### [TASK BRIEF]
Reproduce the records that follow exactly as they are written.

** Opening RECORDS block **

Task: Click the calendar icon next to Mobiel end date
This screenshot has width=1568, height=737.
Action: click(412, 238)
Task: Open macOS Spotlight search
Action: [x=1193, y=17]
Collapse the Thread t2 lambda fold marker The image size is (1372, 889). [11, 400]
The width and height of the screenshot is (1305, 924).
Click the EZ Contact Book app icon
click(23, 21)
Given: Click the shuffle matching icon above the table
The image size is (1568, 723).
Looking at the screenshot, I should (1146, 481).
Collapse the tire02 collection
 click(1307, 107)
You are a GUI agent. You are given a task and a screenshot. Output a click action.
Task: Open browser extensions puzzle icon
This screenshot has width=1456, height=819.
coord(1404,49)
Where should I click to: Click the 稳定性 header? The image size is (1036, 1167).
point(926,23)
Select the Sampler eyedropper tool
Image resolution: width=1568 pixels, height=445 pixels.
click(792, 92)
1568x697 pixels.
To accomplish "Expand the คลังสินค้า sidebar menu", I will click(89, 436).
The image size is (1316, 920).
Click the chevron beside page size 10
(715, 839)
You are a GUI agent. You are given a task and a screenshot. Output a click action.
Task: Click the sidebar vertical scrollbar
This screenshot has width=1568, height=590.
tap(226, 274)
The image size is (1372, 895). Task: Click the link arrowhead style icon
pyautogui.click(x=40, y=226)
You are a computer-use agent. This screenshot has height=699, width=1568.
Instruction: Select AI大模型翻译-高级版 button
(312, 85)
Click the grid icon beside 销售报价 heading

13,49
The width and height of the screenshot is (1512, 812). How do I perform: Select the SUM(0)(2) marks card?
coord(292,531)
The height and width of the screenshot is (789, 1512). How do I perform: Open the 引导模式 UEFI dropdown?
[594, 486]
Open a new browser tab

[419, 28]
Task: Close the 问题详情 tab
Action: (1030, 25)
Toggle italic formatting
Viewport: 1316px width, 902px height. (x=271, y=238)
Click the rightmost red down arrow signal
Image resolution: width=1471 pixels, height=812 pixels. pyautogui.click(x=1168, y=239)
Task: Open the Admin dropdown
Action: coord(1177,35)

** Closing RECORDS block **

### [EXERCISE ANSWER]
Task: Click the calendar icon next to Mobiel end date
This screenshot has width=1568, height=737.
Action: click(412, 238)
Task: Open macOS Spotlight search
Action: [x=1193, y=17]
Collapse the Thread t2 lambda fold marker The image size is (1372, 889). [11, 400]
The width and height of the screenshot is (1305, 924).
Click the EZ Contact Book app icon
click(23, 21)
Given: Click the shuffle matching icon above the table
The image size is (1568, 723).
Looking at the screenshot, I should (1146, 481).
Collapse the tire02 collection
 click(1307, 107)
You are a GUI agent. You are given a task and a screenshot. Output a click action.
Task: Open browser extensions puzzle icon
This screenshot has width=1456, height=819.
coord(1404,49)
Where should I click to: Click the 稳定性 header? The image size is (1036, 1167).
point(926,23)
Select the Sampler eyedropper tool
Image resolution: width=1568 pixels, height=445 pixels.
click(792, 92)
1568x697 pixels.
To accomplish "Expand the คลังสินค้า sidebar menu", I will click(89, 436).
The image size is (1316, 920).
Click the chevron beside page size 10
(715, 839)
You are a GUI agent. You are given a task and a screenshot. Output a click action.
Task: Click the sidebar vertical scrollbar
This screenshot has width=1568, height=590.
tap(226, 274)
The image size is (1372, 895). Task: Click the link arrowhead style icon
pyautogui.click(x=40, y=226)
You are a computer-use agent. This screenshot has height=699, width=1568.
Instruction: Select AI大模型翻译-高级版 button
(312, 85)
Click the grid icon beside 销售报价 heading

13,49
The width and height of the screenshot is (1512, 812). How do I perform: Select the SUM(0)(2) marks card?
coord(292,531)
The height and width of the screenshot is (789, 1512). How do I perform: Open the 引导模式 UEFI dropdown?
[594, 486]
Open a new browser tab

[419, 28]
Task: Close the 问题详情 tab
Action: (1030, 25)
Toggle italic formatting
Viewport: 1316px width, 902px height. (x=271, y=238)
Click the rightmost red down arrow signal
Image resolution: width=1471 pixels, height=812 pixels. pyautogui.click(x=1168, y=239)
Task: Open the Admin dropdown
Action: coord(1177,35)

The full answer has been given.